Cuando discurro entre góndolas, antes de remontar hacia los vinos en oferta, miro de frente las etiquetas de los caros: Proto del 2001 Gran Reserva o algún Rioja de 1997. Luego me concentro en los tramos de bebidas modestas.
A prisa llego a veces a céntricos expendios con un guión: yogur, salami, palillos y algún ambientador. ¿Pero cómo pasar de largo por donde permanecen riquísimos quesos como el azul danés de Rosenborg, Cabrales de España y Cambozola alemán, a más de las tentadoras piezas en que dividen a las reses de primera?
Recientemente en casa se acabaron el jabón de tocador y los dentífricos y acudí a reabastecerme. Y sucedió que al ir hacia la salida con los artículos de higiene divisé en un refrigerador las que habrían sido un buen motivo para cepillarme la dentadura: chuletas de cordero, y un poco más allá excelentes ingredientes importados para una salsa italiana que rebosara la carne, sin perder de vista la obligación de rociarla con una botella de Vinattieri.

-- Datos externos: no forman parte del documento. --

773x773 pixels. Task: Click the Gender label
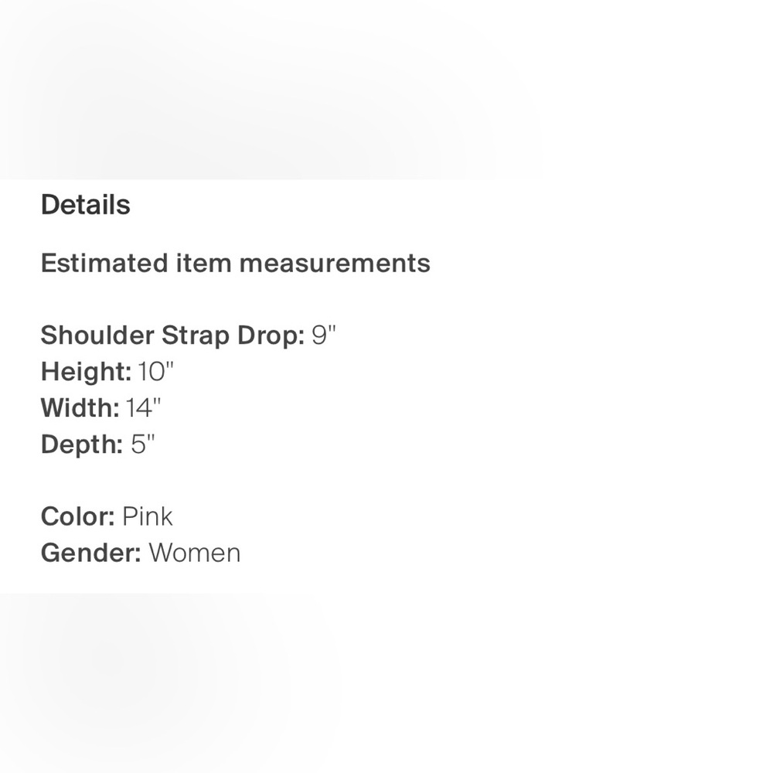(91, 553)
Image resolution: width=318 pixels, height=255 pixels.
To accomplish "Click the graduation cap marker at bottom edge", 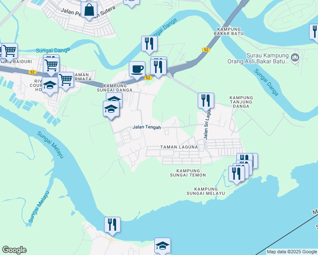I will point(162,246).
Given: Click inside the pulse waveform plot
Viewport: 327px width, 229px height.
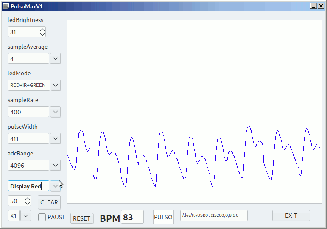Looking at the screenshot, I should click(x=194, y=85).
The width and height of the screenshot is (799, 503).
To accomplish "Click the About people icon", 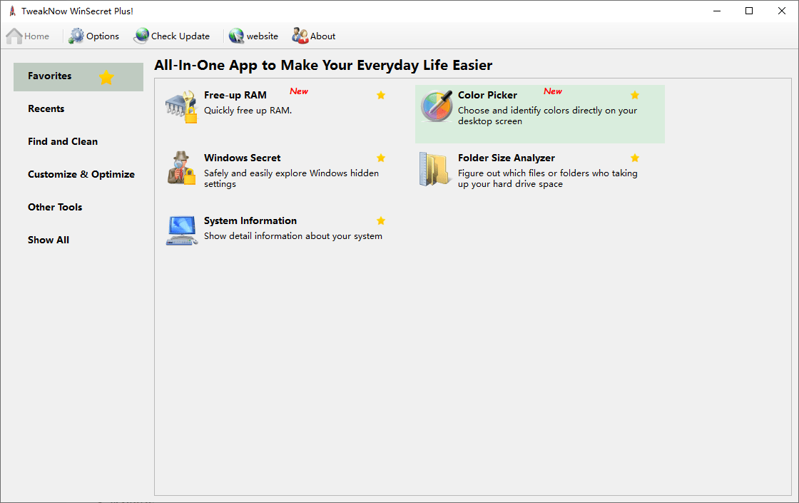I will (x=300, y=36).
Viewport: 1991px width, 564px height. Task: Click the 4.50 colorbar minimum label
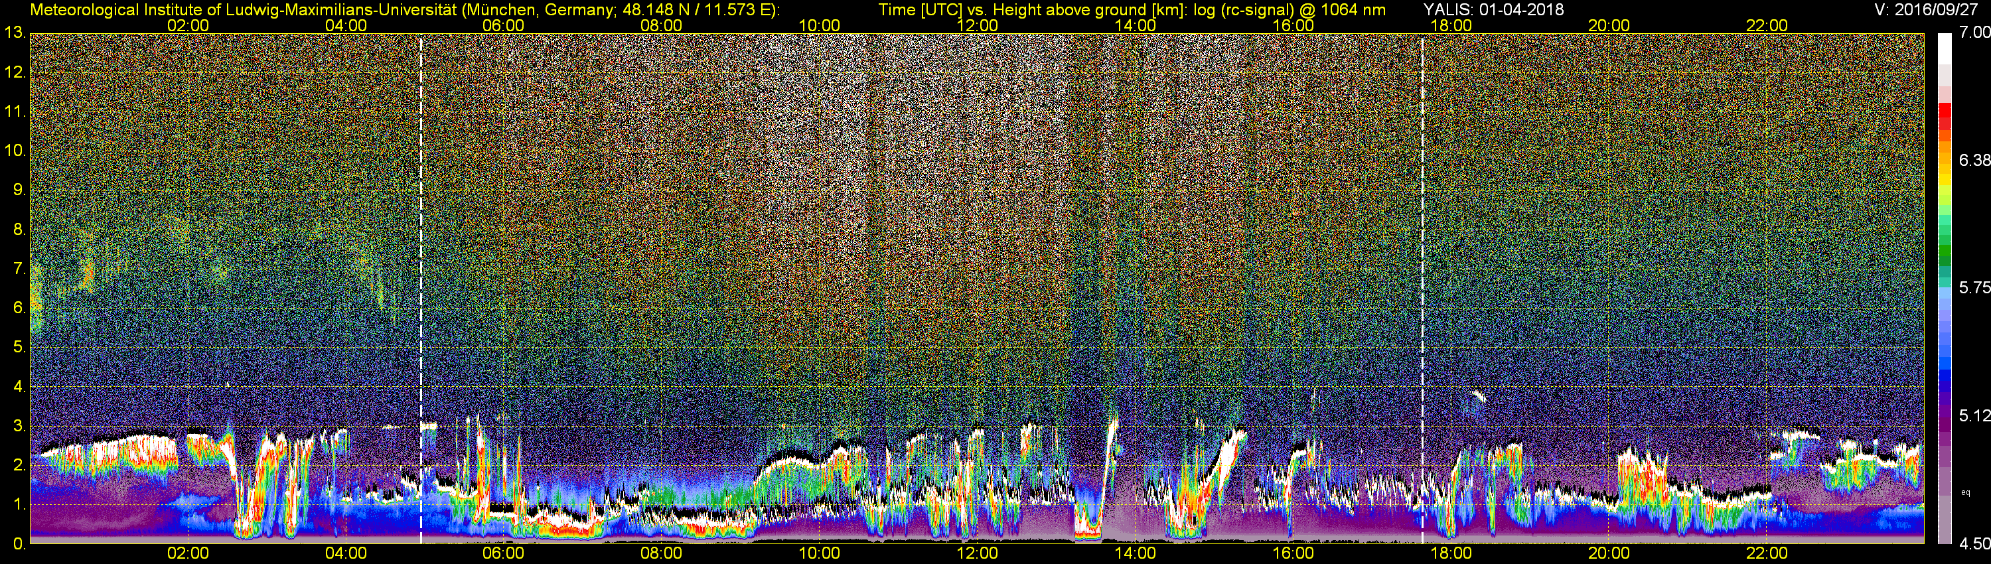(1974, 544)
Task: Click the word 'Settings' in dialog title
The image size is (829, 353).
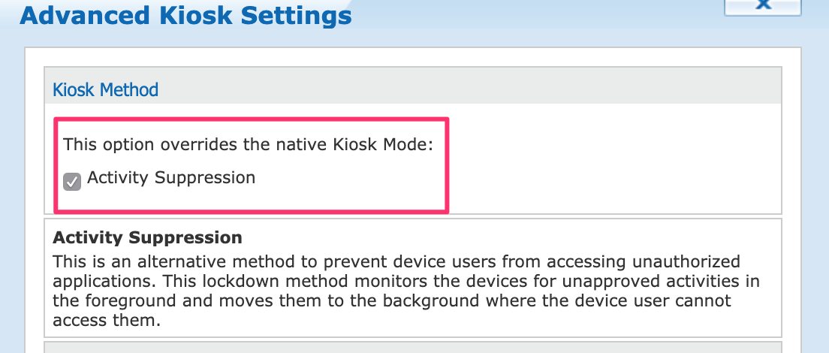Action: (x=295, y=15)
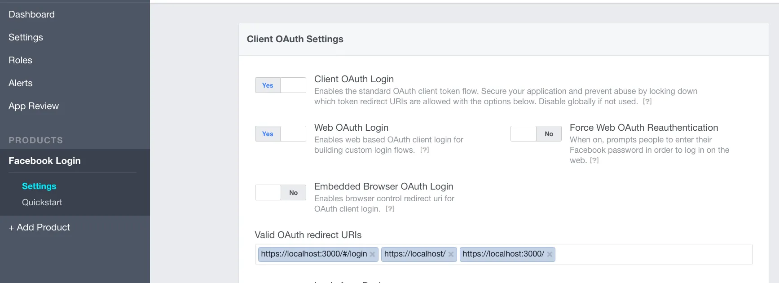Remove https://localhost:3000/#/login redirect URI
Image resolution: width=779 pixels, height=283 pixels.
[372, 254]
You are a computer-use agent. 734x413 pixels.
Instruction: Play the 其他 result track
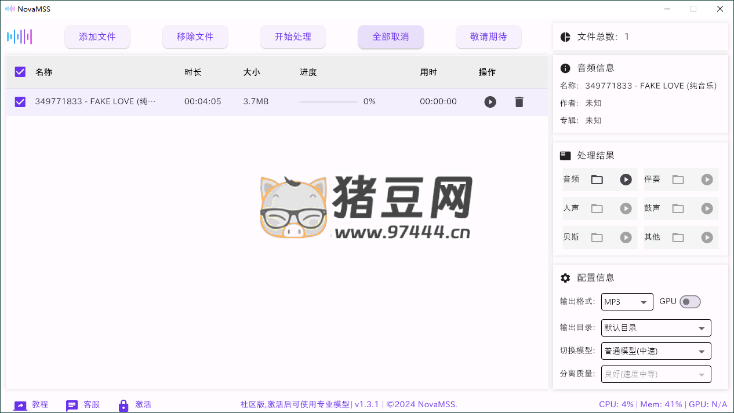pyautogui.click(x=707, y=237)
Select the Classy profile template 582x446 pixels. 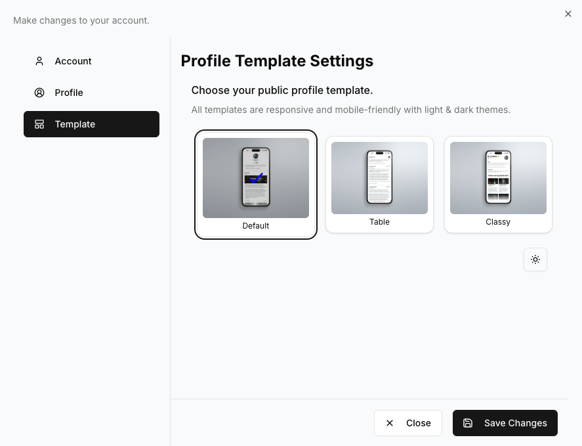click(x=498, y=184)
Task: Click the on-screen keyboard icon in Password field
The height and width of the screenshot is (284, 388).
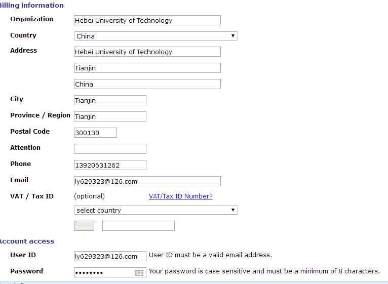Action: pos(139,273)
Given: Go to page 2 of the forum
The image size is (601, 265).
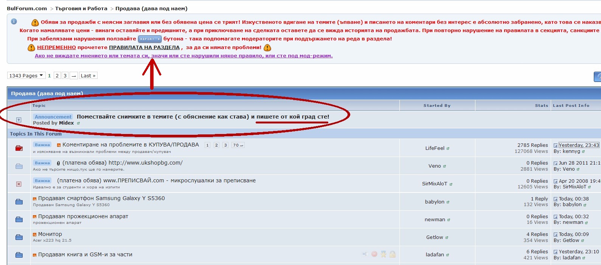Looking at the screenshot, I should pos(57,75).
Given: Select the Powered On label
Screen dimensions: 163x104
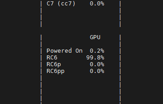Looking at the screenshot, I should pyautogui.click(x=65, y=51).
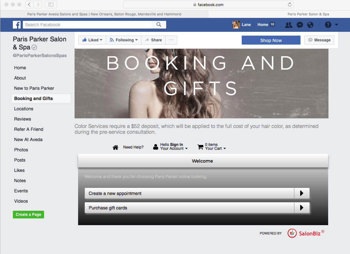The width and height of the screenshot is (350, 254).
Task: Open notifications globe icon
Action: [310, 25]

Como pueden apreciar, yo en nada parezco un Presidente en campaña, al que podría resultarle conveniente visitar los supermercados con aire de preocupación por los precios del arroz y los detergentes. Lo usual es que me asome a los exhibidores regios con el mismo aliciente que otros tienen para regodearse con la revista Playboy: conocer siquiera por referencia las exquisiteces de la vida que son de difícil posesión.